(Pixel coordinate grounding data)
Segment Open

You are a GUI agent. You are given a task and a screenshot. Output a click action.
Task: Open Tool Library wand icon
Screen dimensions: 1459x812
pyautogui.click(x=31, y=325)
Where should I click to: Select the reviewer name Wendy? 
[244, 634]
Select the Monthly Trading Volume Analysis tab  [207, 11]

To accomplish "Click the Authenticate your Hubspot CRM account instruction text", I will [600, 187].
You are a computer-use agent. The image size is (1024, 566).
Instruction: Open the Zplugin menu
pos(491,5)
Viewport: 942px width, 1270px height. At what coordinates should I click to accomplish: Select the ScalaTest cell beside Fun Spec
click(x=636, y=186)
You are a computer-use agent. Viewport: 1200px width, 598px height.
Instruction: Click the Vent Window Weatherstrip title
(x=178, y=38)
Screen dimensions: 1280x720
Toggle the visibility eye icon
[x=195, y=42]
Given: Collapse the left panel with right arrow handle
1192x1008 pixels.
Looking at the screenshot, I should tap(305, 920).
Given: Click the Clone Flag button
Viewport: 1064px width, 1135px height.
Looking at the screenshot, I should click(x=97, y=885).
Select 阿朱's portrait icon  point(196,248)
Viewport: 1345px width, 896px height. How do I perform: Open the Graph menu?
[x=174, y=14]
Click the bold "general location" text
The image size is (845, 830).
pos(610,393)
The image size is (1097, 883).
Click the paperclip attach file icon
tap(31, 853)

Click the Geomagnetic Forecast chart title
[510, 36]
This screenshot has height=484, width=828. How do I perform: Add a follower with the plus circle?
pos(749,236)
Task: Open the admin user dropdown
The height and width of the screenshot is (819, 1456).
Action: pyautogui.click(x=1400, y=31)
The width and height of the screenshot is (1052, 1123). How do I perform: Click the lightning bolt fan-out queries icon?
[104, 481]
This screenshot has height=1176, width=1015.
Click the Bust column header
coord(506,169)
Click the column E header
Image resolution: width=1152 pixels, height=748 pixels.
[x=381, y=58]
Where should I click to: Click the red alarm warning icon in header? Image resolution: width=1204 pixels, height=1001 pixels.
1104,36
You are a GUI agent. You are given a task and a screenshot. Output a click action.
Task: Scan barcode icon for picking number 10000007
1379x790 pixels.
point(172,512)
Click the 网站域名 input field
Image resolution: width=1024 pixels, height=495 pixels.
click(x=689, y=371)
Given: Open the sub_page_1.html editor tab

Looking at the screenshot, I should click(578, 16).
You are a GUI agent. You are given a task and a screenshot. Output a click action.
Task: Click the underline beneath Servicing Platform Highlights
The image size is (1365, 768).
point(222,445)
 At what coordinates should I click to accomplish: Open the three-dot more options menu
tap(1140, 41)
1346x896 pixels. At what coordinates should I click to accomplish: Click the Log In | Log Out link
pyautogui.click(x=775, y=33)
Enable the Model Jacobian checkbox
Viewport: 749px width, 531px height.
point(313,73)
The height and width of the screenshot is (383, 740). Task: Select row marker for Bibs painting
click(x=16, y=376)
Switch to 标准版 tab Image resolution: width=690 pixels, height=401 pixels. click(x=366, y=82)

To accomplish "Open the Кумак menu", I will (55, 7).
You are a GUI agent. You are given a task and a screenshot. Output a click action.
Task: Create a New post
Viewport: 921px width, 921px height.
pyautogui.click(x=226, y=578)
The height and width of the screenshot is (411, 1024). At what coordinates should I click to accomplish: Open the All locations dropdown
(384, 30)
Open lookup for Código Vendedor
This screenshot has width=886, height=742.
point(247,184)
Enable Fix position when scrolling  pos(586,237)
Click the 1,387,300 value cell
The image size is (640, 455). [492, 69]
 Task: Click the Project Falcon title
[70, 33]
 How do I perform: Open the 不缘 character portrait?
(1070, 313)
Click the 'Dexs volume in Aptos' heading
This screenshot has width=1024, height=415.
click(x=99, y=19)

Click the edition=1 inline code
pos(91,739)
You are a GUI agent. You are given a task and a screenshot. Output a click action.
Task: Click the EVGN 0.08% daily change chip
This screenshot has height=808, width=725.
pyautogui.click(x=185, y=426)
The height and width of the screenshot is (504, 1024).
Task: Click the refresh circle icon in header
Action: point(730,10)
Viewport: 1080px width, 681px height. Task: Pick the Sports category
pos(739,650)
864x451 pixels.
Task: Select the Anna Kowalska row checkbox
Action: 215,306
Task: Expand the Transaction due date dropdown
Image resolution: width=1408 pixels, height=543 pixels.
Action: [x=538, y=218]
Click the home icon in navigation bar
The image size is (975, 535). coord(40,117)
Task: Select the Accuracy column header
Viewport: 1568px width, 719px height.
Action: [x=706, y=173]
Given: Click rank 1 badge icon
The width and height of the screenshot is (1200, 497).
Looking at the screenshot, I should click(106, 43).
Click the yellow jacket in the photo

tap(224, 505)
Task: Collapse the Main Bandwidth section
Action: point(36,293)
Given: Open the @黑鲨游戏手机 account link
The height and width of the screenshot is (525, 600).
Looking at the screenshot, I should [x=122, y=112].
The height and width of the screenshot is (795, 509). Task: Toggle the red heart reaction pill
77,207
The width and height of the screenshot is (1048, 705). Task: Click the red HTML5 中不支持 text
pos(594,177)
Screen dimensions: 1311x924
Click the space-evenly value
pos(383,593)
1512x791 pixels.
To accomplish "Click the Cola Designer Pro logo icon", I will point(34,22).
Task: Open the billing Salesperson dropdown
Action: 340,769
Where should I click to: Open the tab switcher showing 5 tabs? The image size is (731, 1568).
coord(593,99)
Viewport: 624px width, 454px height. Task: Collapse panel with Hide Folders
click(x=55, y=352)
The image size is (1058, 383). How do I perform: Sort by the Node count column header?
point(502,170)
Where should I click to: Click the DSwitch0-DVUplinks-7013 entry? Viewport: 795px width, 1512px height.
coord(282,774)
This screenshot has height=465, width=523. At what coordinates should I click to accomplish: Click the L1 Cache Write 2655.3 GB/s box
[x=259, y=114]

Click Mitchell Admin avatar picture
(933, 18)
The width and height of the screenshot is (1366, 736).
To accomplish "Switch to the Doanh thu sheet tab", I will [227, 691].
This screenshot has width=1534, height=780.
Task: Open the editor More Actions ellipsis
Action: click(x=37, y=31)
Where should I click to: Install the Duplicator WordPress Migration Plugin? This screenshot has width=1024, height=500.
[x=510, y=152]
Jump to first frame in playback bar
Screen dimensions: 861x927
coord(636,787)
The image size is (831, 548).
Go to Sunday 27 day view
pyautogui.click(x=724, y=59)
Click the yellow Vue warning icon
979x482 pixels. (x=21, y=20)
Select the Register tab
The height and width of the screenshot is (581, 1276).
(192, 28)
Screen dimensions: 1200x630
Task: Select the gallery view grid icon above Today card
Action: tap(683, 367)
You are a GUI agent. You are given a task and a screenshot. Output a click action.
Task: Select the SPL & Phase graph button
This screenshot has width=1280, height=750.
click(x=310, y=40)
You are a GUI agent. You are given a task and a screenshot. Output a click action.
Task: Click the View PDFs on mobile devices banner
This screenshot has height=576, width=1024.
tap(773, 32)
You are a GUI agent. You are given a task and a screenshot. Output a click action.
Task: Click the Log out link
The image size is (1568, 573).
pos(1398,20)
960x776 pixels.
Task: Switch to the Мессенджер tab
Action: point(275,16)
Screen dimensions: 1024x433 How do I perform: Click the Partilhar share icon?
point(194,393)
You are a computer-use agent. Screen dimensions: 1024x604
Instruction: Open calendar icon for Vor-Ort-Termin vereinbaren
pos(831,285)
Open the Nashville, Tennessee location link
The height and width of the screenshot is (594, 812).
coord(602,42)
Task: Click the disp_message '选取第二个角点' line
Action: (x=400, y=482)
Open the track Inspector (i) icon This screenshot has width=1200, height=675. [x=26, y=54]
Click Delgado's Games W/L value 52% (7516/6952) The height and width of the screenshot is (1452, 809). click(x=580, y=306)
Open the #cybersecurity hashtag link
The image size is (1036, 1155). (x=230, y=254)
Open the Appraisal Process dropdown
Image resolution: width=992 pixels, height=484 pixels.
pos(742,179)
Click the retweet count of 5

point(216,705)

Segment Closed

Requirement ->
Going back to the entries above, set down exactly the lines that begin at the one with "Screen dimensions: 1459x812" and end at the one with "Given: Collapse the", both included, and nothing else.

Expected output ->
Screen dimensions: 1459x812
pyautogui.click(x=31, y=325)
Where should I click to: Select the reviewer name Wendy? 
[244, 634]
Select the Monthly Trading Volume Analysis tab  [207, 11]

To accomplish "Click the Authenticate your Hubspot CRM account instruction text", I will [600, 187].
You are a computer-use agent. The image size is (1024, 566).
Instruction: Open the Zplugin menu
pos(491,5)
Viewport: 942px width, 1270px height. At what coordinates should I click to accomplish: Select the ScalaTest cell beside Fun Spec
click(x=636, y=186)
You are a computer-use agent. Viewport: 1200px width, 598px height.
Instruction: Click the Vent Window Weatherstrip title
(x=178, y=38)
Screen dimensions: 1280x720
Toggle the visibility eye icon
[x=195, y=42]
Given: Collapse the left panel with right arrow handle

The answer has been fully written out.